> _Description of the task_
Nothing outside the range is to be copied. From the entries below, reproduce exactly the lines starting at the one with "Given: Open the" and ending at the one with "Task: Open the", without pictures.

> _Stored records_
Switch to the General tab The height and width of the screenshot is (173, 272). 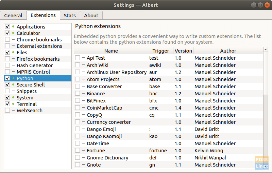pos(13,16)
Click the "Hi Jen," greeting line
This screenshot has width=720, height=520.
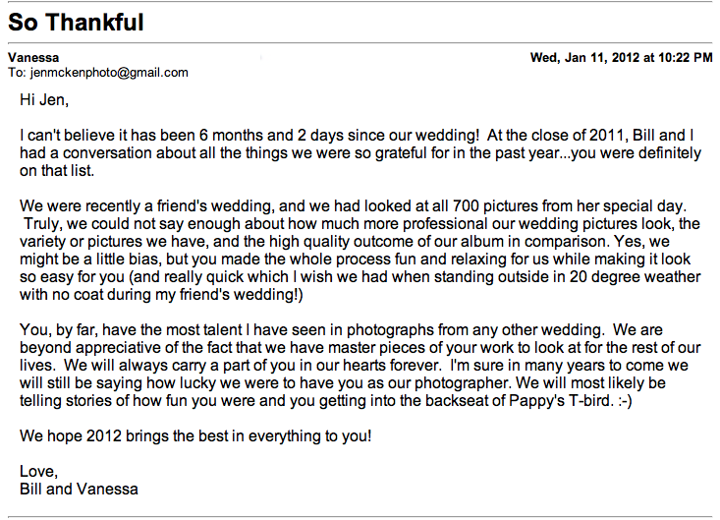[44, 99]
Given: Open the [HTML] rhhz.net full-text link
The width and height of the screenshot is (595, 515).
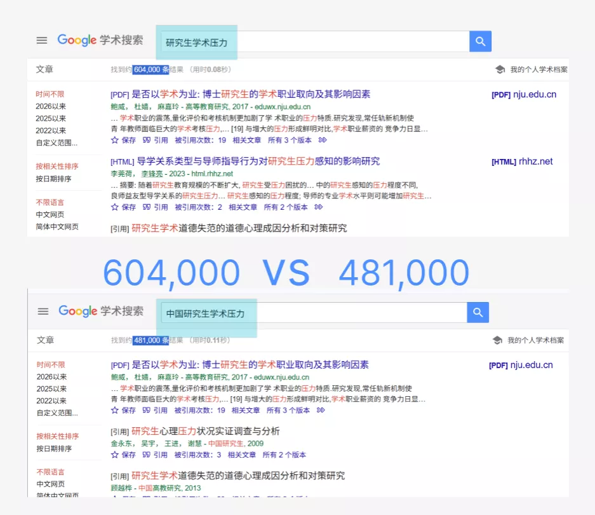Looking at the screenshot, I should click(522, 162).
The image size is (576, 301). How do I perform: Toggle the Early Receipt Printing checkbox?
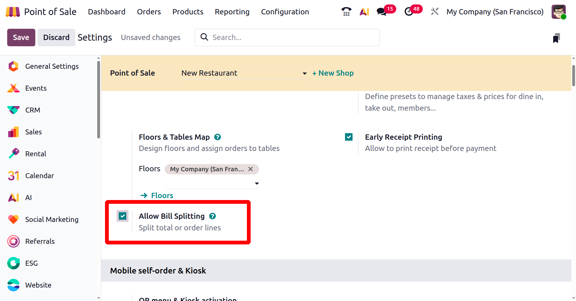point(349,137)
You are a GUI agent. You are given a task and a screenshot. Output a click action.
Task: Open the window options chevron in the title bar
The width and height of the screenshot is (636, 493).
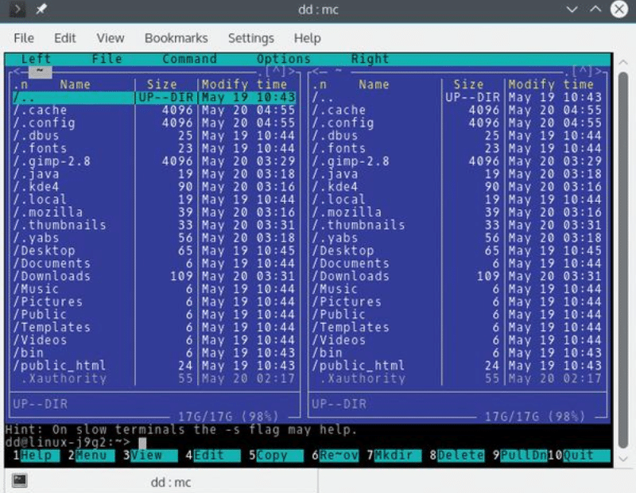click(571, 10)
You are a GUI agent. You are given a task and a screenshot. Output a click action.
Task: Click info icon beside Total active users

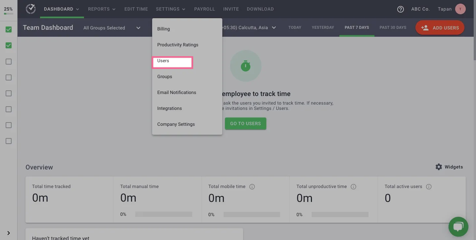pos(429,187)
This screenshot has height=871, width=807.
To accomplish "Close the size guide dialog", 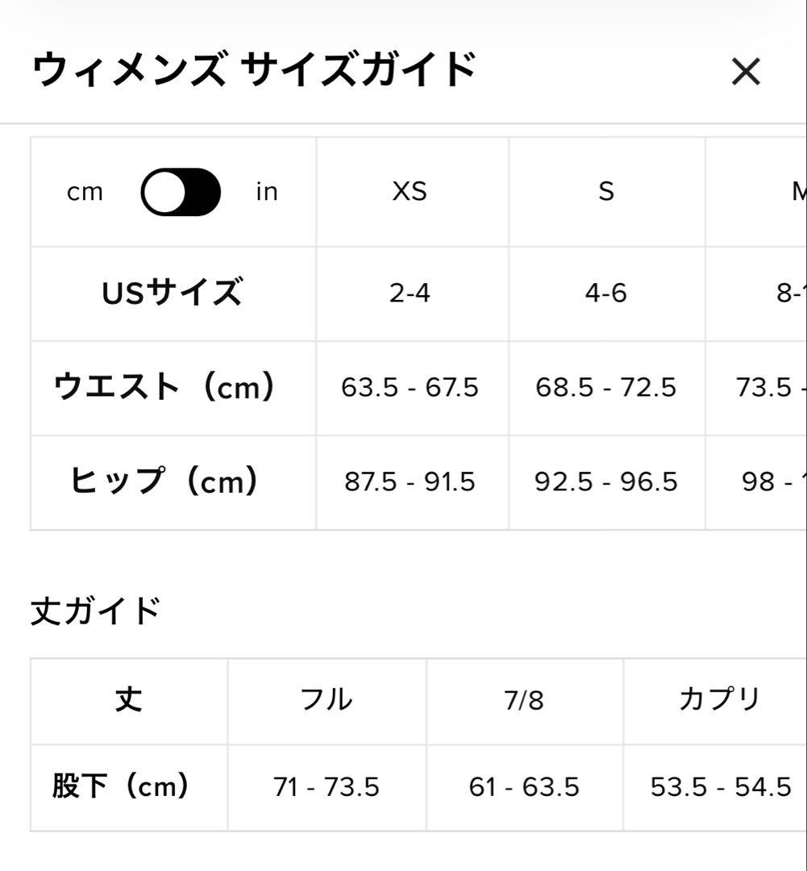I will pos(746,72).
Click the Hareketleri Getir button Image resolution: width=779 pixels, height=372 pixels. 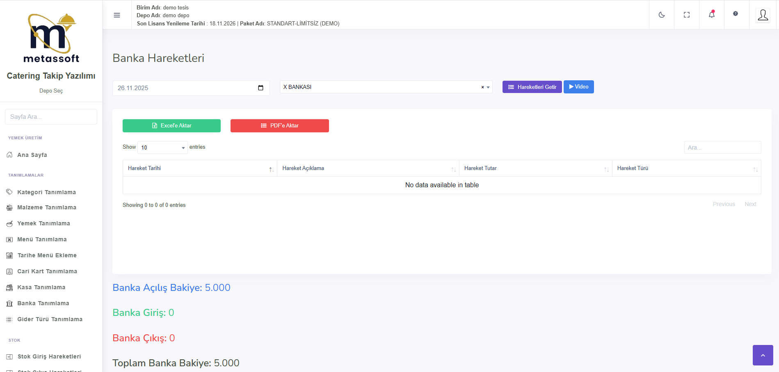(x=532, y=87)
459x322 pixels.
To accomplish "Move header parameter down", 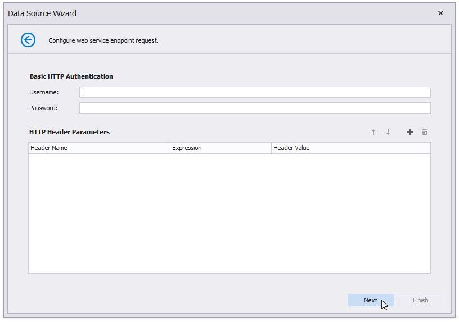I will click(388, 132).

> _Reply_
Given: Open the [HTML] rhhz.net full-text link
The width and height of the screenshot is (595, 515).
Looking at the screenshot, I should click(522, 162).
The image size is (576, 301). How do I perform: Toggle the Early Receipt Printing checkbox?
point(349,137)
You are a GUI agent. You are given a task and a screenshot. Output a click action.
Task: Open the window options chevron in the title bar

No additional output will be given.